Stored entries
────────────────
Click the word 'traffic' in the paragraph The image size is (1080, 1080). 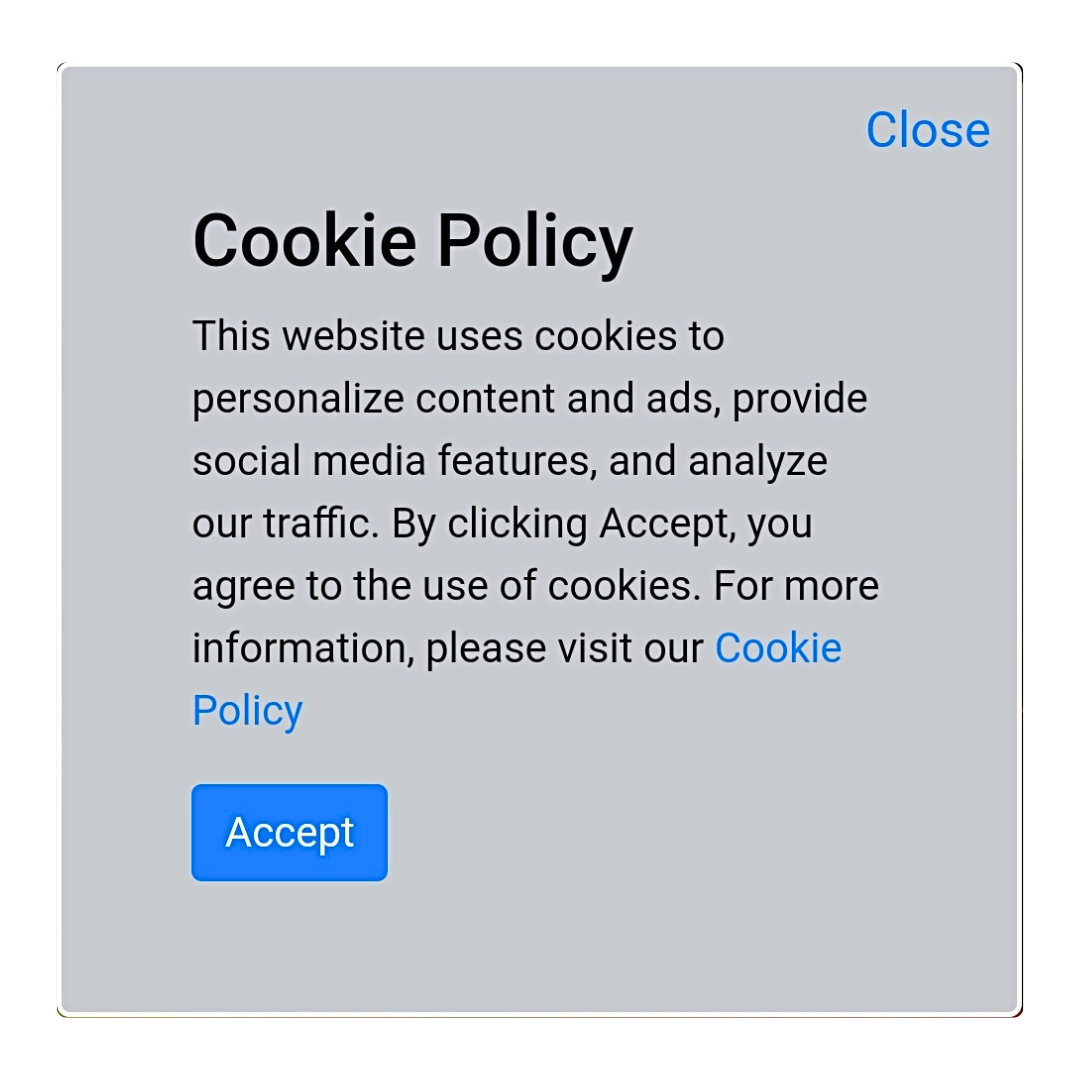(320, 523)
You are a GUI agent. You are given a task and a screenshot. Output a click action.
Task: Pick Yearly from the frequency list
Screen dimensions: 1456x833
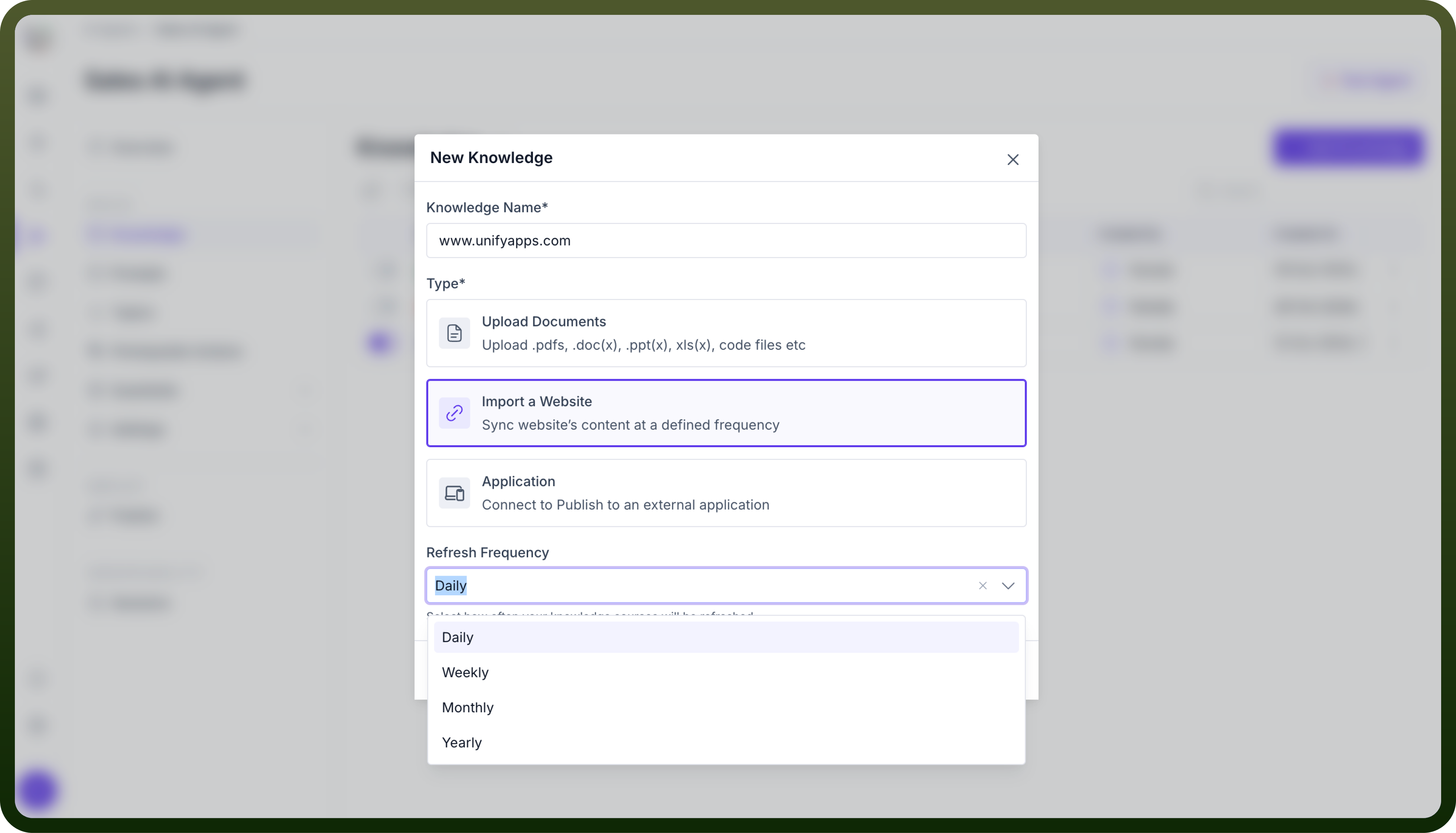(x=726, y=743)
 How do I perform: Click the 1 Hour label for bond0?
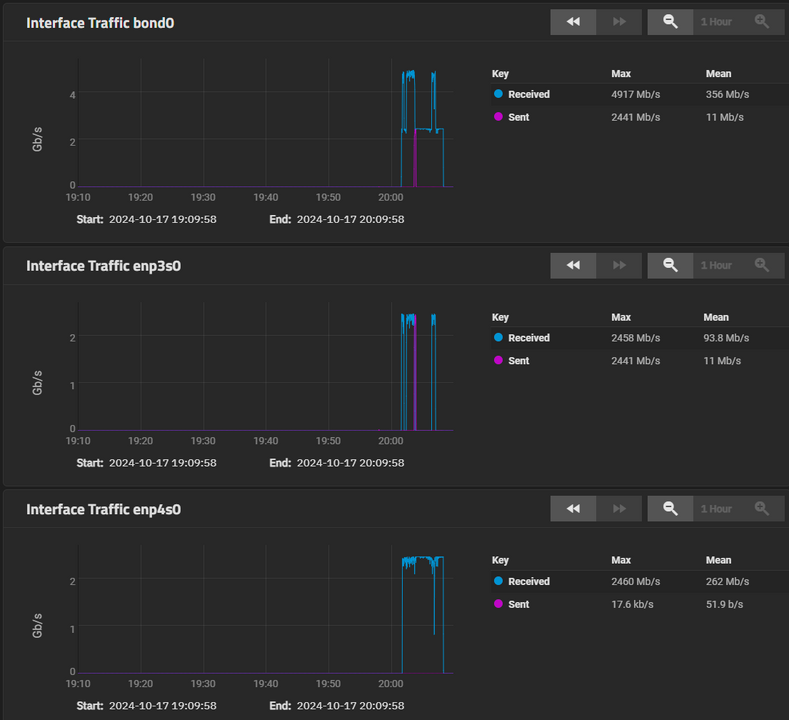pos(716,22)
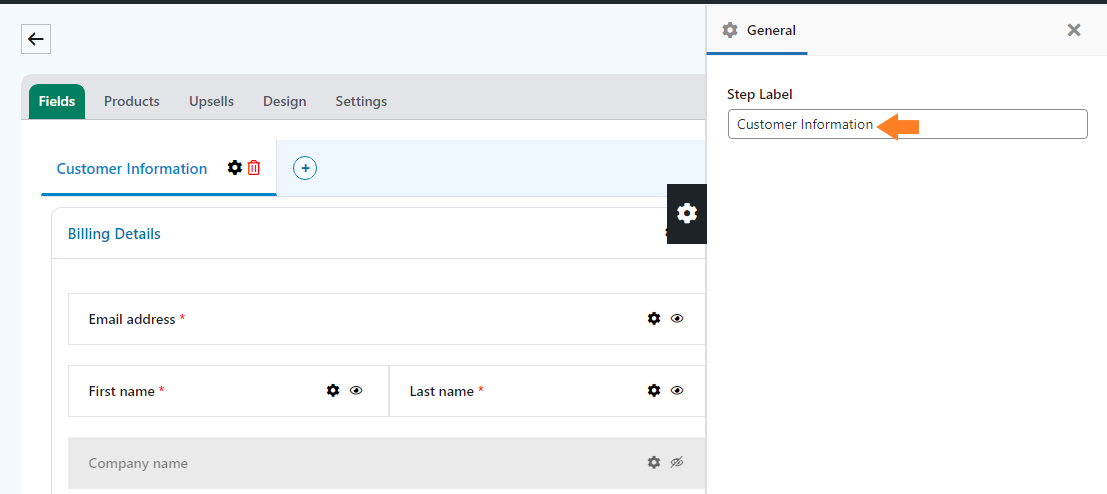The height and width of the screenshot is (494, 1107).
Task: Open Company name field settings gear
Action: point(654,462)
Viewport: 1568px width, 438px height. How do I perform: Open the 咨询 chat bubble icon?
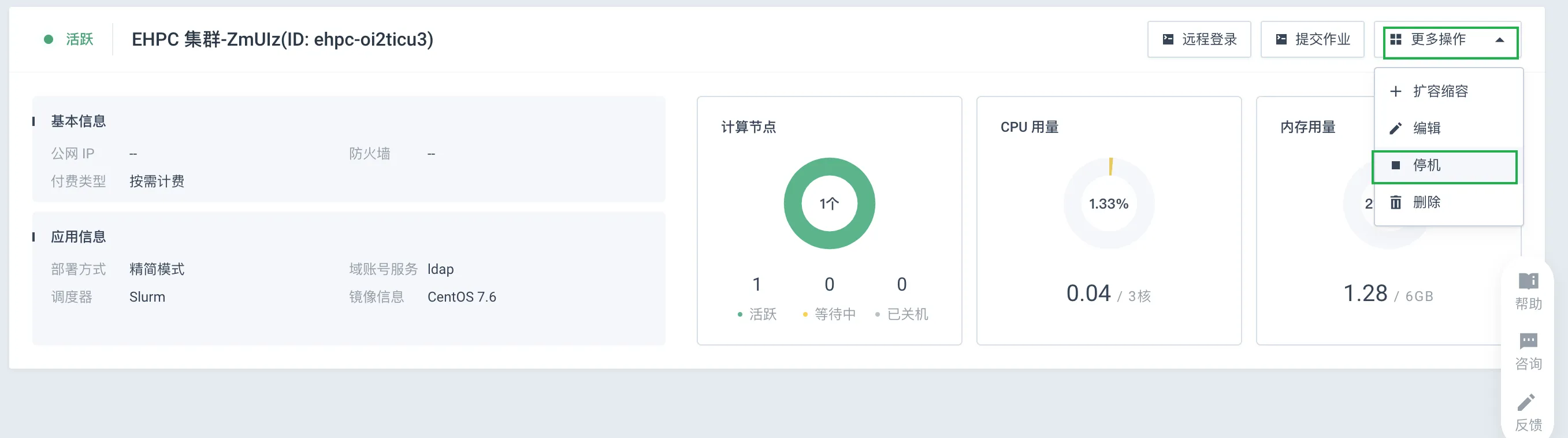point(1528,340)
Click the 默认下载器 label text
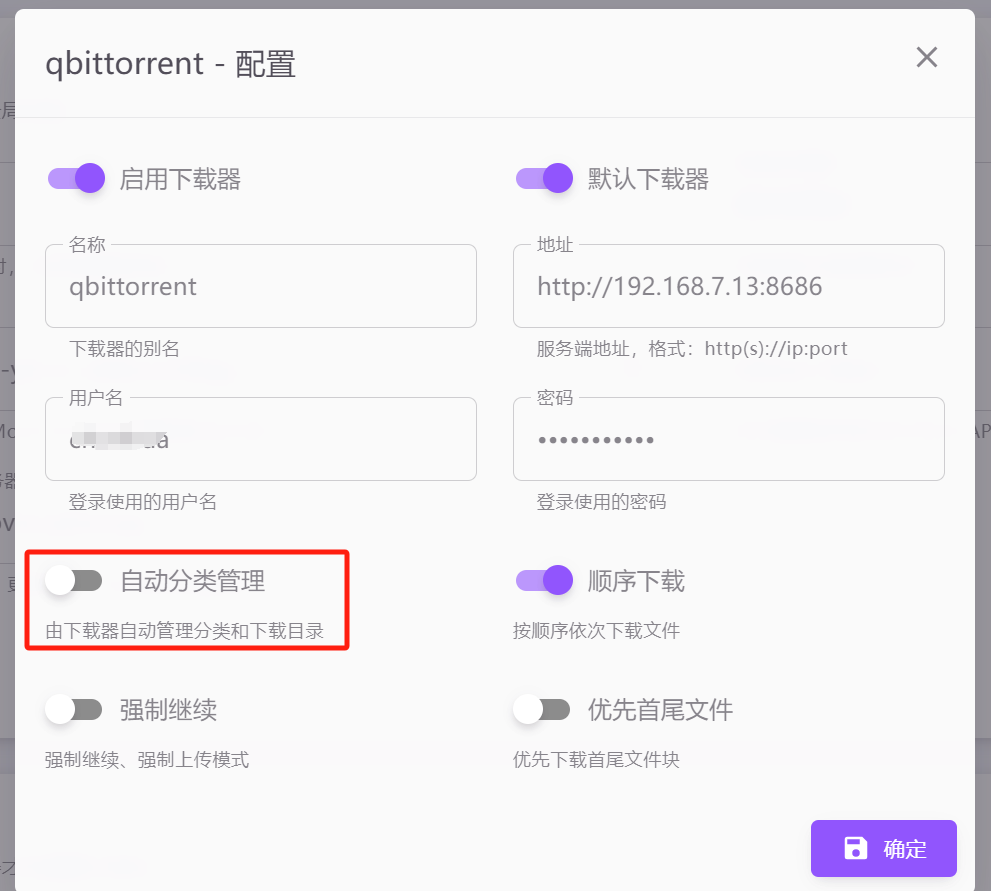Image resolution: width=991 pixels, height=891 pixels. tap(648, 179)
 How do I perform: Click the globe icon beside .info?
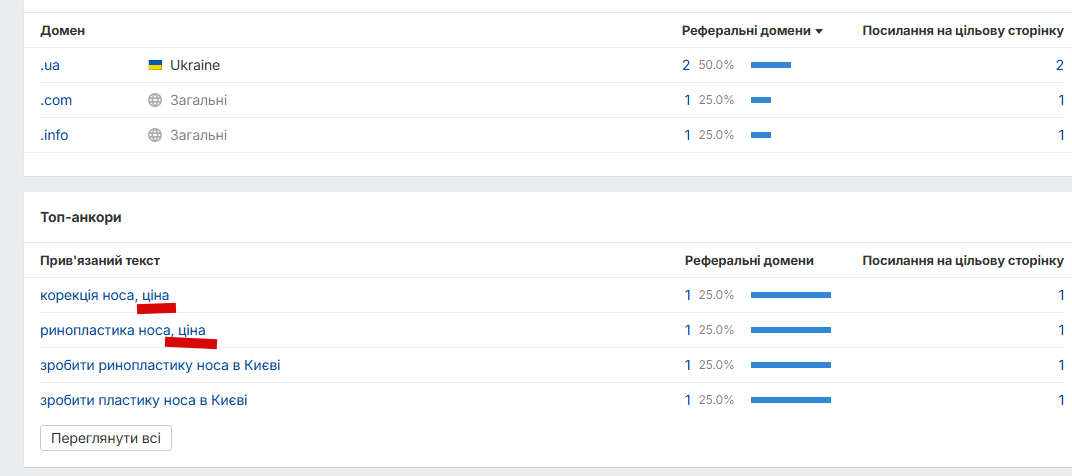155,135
────────────────
Nothing but the lines from the one containing "Viewport: 1568px width, 438px" through the end of the entries should be written out, exactly and without pictures.

Viewport: 1568px width, 438px height. How do I perform: Open the 咨询 chat bubble icon?
point(1528,340)
Click the 默认下载器 label text
Image resolution: width=991 pixels, height=891 pixels. tap(648, 179)
 How do I perform: Click the globe icon beside .info?
155,135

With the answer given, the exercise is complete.